- What the task requires
From the listing below, select every line where the word "panel" appears.

.....

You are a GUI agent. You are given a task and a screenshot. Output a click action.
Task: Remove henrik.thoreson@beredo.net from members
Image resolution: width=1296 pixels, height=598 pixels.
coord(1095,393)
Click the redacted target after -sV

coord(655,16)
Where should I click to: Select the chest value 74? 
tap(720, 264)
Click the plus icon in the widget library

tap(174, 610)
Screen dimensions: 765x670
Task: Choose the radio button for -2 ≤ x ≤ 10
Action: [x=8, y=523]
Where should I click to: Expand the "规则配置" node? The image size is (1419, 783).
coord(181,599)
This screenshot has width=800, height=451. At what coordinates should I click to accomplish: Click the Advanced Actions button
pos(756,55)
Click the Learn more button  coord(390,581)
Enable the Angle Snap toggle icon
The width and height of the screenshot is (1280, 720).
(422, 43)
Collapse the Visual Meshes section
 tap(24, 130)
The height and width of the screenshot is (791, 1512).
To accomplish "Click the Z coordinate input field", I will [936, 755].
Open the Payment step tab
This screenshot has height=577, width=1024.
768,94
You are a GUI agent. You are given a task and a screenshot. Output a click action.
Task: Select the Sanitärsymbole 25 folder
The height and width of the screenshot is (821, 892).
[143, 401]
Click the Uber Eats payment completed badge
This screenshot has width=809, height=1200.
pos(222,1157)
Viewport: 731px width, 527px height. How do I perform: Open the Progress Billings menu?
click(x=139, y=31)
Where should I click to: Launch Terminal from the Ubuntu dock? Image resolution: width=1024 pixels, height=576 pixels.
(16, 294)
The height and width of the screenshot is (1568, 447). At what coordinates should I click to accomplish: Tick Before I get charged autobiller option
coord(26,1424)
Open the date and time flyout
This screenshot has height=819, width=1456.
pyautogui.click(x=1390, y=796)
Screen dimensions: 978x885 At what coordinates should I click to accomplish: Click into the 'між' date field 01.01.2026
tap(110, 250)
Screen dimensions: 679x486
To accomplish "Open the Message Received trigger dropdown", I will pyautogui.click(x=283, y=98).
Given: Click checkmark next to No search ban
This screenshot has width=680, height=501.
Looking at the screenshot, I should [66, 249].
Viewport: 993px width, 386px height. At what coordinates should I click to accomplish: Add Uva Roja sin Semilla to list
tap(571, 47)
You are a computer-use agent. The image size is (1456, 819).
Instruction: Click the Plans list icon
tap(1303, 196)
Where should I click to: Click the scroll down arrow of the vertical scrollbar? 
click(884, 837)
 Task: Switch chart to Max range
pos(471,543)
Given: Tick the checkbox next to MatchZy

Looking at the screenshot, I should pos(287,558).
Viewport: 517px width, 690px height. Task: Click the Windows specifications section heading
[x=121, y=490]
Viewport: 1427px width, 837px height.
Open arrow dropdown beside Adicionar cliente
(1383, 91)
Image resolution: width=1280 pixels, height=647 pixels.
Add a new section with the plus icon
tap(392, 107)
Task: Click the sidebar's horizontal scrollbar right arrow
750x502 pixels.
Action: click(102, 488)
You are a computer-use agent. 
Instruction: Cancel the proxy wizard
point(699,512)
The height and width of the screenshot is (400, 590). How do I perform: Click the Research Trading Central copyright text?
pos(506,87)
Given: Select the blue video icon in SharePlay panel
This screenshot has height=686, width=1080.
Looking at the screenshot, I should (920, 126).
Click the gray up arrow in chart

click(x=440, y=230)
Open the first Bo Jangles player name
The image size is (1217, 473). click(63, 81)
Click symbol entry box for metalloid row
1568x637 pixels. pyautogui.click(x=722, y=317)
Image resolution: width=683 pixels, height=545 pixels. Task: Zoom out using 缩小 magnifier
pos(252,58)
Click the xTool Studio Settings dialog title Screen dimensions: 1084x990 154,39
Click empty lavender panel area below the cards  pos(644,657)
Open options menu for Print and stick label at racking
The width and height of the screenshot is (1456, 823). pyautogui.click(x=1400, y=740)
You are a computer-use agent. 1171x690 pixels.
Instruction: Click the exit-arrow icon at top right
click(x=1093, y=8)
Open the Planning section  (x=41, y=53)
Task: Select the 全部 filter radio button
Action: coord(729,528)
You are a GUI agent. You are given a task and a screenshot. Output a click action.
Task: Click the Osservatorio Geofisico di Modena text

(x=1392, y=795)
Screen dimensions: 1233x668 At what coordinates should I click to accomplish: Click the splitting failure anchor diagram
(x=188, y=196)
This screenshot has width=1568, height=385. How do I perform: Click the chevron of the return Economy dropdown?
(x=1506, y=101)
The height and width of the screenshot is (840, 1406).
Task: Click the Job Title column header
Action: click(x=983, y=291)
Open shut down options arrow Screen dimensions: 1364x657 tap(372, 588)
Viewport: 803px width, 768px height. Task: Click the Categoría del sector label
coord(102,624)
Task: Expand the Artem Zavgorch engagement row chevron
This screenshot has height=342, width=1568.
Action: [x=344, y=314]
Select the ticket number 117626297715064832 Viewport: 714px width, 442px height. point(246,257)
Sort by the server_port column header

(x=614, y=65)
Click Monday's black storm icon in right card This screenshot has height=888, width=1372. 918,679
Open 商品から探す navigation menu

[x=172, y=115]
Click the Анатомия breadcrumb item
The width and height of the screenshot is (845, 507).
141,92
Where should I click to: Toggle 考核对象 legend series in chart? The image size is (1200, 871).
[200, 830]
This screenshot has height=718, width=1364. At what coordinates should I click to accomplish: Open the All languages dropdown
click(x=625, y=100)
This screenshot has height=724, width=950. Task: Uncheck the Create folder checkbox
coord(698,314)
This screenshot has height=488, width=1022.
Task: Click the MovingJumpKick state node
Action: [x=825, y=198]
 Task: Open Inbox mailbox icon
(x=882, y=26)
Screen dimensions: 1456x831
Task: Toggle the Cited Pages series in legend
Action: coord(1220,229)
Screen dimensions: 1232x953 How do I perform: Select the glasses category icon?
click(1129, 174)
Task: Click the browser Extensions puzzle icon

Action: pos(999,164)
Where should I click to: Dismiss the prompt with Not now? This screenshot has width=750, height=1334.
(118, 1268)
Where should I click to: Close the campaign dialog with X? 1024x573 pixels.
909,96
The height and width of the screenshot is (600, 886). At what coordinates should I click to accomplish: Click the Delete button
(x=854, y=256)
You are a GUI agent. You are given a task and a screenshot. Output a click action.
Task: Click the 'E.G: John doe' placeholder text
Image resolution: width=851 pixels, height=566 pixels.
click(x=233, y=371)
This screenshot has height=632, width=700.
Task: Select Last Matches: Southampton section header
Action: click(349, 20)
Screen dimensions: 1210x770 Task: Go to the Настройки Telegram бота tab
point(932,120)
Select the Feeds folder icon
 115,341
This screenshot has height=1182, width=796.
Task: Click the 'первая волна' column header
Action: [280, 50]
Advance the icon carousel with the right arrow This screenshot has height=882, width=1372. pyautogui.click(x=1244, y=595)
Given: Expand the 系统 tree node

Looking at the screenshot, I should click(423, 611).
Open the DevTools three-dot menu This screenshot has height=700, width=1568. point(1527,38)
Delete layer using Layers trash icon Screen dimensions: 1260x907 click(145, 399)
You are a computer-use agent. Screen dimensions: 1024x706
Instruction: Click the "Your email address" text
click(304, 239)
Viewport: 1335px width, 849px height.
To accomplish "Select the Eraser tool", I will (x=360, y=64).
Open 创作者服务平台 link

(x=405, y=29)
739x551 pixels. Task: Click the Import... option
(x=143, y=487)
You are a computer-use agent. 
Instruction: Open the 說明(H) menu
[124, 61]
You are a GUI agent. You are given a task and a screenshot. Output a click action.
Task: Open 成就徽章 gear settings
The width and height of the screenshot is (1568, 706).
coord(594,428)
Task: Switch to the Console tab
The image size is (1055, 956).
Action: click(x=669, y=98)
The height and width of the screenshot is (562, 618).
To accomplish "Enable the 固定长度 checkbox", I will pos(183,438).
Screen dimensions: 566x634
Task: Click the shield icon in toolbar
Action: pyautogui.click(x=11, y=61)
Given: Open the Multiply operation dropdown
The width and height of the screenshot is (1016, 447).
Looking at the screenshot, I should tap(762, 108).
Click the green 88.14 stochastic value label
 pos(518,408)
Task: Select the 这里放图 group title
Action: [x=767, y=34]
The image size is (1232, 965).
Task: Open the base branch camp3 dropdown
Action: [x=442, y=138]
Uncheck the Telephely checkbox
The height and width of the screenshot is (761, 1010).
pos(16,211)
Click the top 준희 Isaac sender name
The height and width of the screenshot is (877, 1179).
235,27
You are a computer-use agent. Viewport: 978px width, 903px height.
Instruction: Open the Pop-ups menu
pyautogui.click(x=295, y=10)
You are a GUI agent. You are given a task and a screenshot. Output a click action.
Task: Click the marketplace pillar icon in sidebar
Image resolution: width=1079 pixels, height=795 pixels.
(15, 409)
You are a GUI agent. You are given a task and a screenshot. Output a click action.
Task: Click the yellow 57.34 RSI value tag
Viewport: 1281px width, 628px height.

.....

- Task result
Given: Select the blue video icon in SharePlay panel
Click empty lavender panel area below the cards  pos(644,657)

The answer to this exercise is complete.